::: Materials provided

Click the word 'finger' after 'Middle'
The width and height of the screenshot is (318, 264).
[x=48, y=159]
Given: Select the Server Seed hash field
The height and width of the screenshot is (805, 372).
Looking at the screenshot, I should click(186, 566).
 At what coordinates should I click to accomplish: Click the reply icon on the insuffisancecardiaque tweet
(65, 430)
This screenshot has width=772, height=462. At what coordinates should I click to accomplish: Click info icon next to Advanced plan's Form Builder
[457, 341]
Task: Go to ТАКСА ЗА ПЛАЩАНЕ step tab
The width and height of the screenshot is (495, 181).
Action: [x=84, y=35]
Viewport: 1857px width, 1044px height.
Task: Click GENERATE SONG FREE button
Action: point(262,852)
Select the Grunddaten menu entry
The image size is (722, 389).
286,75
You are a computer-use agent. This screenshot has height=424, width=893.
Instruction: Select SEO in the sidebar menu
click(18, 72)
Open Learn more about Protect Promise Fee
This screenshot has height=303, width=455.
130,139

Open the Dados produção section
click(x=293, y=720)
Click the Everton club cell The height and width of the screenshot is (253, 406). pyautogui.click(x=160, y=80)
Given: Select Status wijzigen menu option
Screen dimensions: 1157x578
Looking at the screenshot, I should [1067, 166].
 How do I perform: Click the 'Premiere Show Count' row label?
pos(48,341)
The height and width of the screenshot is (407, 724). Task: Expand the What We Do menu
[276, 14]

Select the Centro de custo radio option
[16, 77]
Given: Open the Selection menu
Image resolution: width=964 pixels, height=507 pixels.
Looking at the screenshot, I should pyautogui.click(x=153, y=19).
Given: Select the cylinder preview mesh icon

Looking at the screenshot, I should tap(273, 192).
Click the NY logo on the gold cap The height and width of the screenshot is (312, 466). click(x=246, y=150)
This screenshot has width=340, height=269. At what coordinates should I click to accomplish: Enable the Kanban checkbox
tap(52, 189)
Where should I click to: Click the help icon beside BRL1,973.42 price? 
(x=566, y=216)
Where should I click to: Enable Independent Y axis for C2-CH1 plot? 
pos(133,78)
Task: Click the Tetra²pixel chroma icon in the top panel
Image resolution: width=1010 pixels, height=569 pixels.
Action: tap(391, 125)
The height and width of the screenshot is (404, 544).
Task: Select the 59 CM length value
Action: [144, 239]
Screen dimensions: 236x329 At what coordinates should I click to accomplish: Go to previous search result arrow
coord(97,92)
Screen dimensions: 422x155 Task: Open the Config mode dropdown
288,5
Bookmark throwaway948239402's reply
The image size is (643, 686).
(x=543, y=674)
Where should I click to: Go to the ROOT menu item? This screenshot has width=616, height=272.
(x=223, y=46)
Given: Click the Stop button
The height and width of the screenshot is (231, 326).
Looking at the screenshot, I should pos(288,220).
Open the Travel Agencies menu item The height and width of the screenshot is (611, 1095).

::::::

- Work request
Give the entries again in full, with nothing changed.

- Written answer
Click the word 'finger' after 'Middle'
The width and height of the screenshot is (318, 264).
[x=48, y=159]
Given: Select the Server Seed hash field
The height and width of the screenshot is (805, 372).
Looking at the screenshot, I should click(186, 566).
 At what coordinates should I click to accomplish: Click the reply icon on the insuffisancecardiaque tweet
(65, 430)
This screenshot has width=772, height=462. At what coordinates should I click to accomplish: Click info icon next to Advanced plan's Form Builder
[457, 341]
Task: Go to ТАКСА ЗА ПЛАЩАНЕ step tab
The width and height of the screenshot is (495, 181).
Action: [x=84, y=35]
Viewport: 1857px width, 1044px height.
Task: Click GENERATE SONG FREE button
Action: point(262,852)
Select the Grunddaten menu entry
The image size is (722, 389).
286,75
You are a computer-use agent. This screenshot has height=424, width=893.
Instruction: Select SEO in the sidebar menu
click(18, 72)
Open Learn more about Protect Promise Fee
This screenshot has height=303, width=455.
130,139

Open the Dados produção section
click(x=293, y=720)
Click the Everton club cell The height and width of the screenshot is (253, 406). pyautogui.click(x=160, y=80)
Given: Select Status wijzigen menu option
Screen dimensions: 1157x578
Looking at the screenshot, I should [1067, 166].
 How do I perform: Click the 'Premiere Show Count' row label?
pos(48,341)
The height and width of the screenshot is (407, 724). Task: Expand the What We Do menu
[276, 14]

Select the Centro de custo radio option
[16, 77]
Given: Open the Selection menu
Image resolution: width=964 pixels, height=507 pixels.
Looking at the screenshot, I should pyautogui.click(x=153, y=19).
Given: Select the cylinder preview mesh icon

Looking at the screenshot, I should tap(273, 192).
Click the NY logo on the gold cap The height and width of the screenshot is (312, 466). click(x=246, y=150)
This screenshot has width=340, height=269. At what coordinates should I click to accomplish: Enable the Kanban checkbox
tap(52, 189)
Where should I click to: Click the help icon beside BRL1,973.42 price? 
(x=566, y=216)
Where should I click to: Enable Independent Y axis for C2-CH1 plot? 
pos(133,78)
Task: Click the Tetra²pixel chroma icon in the top panel
Image resolution: width=1010 pixels, height=569 pixels.
Action: tap(391, 125)
The height and width of the screenshot is (404, 544).
Task: Select the 59 CM length value
Action: [144, 239]
Screen dimensions: 236x329 At what coordinates should I click to accomplish: Go to previous search result arrow
coord(97,92)
Screen dimensions: 422x155 Task: Open the Config mode dropdown
288,5
Bookmark throwaway948239402's reply
The image size is (643, 686).
(x=543, y=674)
Where should I click to: Go to the ROOT menu item? This screenshot has width=616, height=272.
(x=223, y=46)
Given: Click the Stop button
The height and width of the screenshot is (231, 326).
Looking at the screenshot, I should pos(288,220).
Open the Travel Agencies menu item The height and width of the screenshot is (611, 1095).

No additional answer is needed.